2. Monitoring quality must be pragmatic. Quality requirements must be adapted to the needs and context of the project. Not all projects have the same quality requirements, and overquality is costly. It is better to work toward a realistic objective that the team can achieve, perhaps by refining requirements along the way.
3. The various people involved with the project must share the same view of the status of quality. For this, the information should be presented differently depending on the person viewing it, such as a project director or a developer, but it should express the same results. Using an external third-party service also makes it easier to adopt this common view.

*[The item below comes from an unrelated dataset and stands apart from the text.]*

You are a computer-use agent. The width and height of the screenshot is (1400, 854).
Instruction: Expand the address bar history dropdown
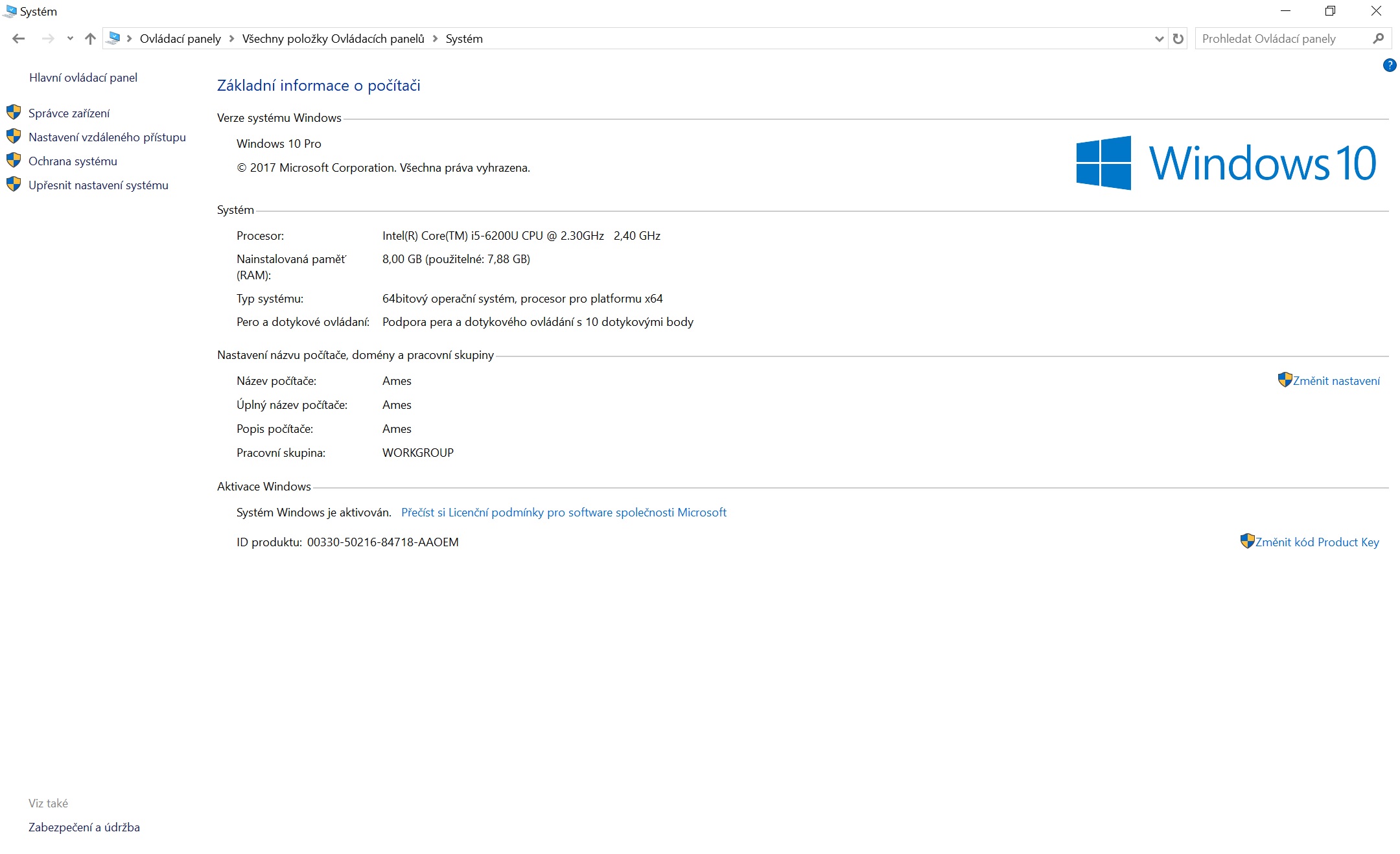1159,39
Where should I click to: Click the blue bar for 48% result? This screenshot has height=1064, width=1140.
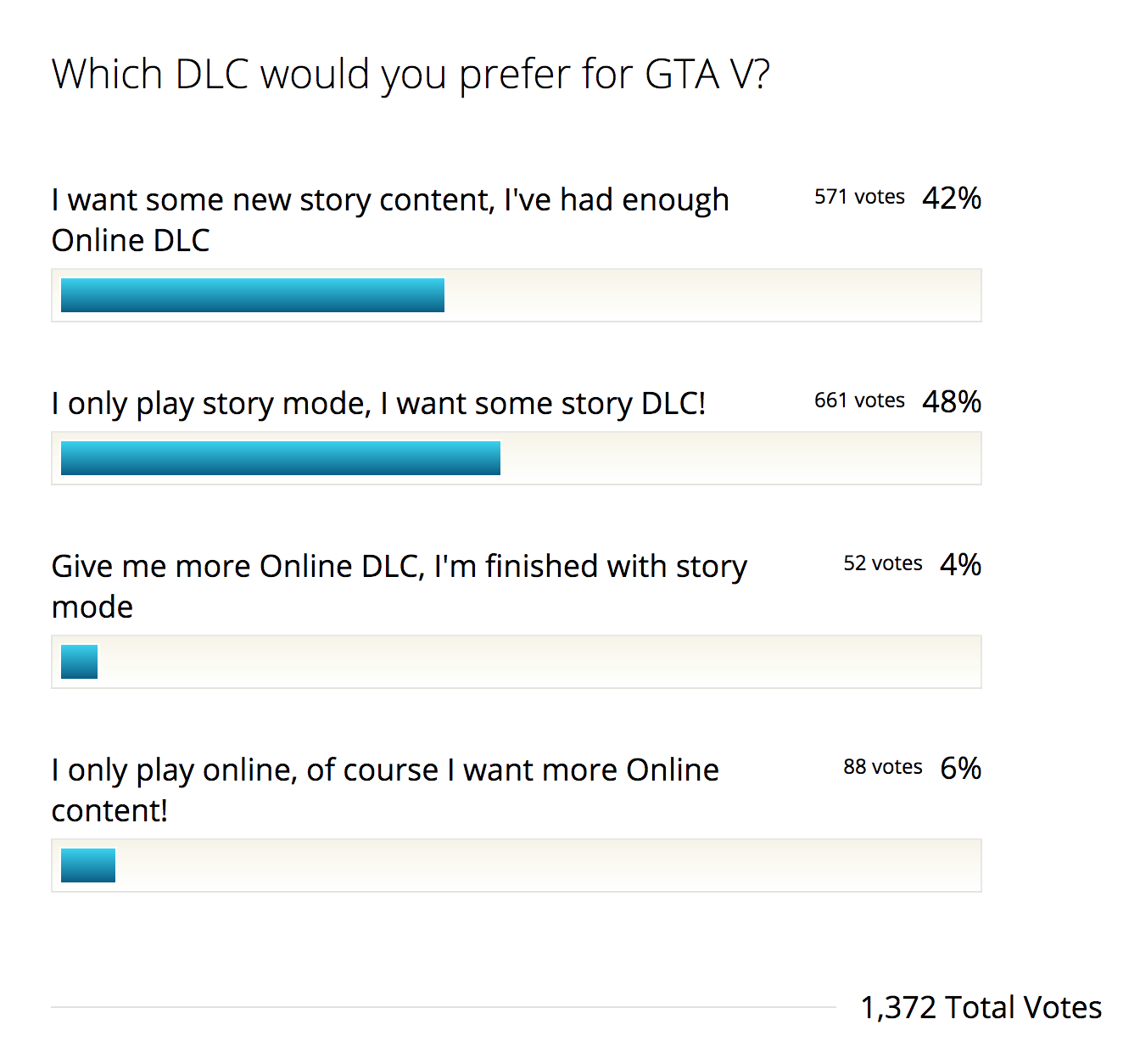[x=281, y=458]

4. Quality rules should be up to date and adapted to the current status of the application. Development technologies change (languages, frameworks, etc.), and rules should follow suit. Having a statistical database that is updated daily from the analyzed project code seems to us to be a key point in guaranteeing an updated and relevant rule repository.

That introduces our approach. We have been working on our technology for three years. We have been able to validate our approach, validate its use by our customers, and now we can share our results with you. The next few posts will be more concrete, dealing more directly with this feedback.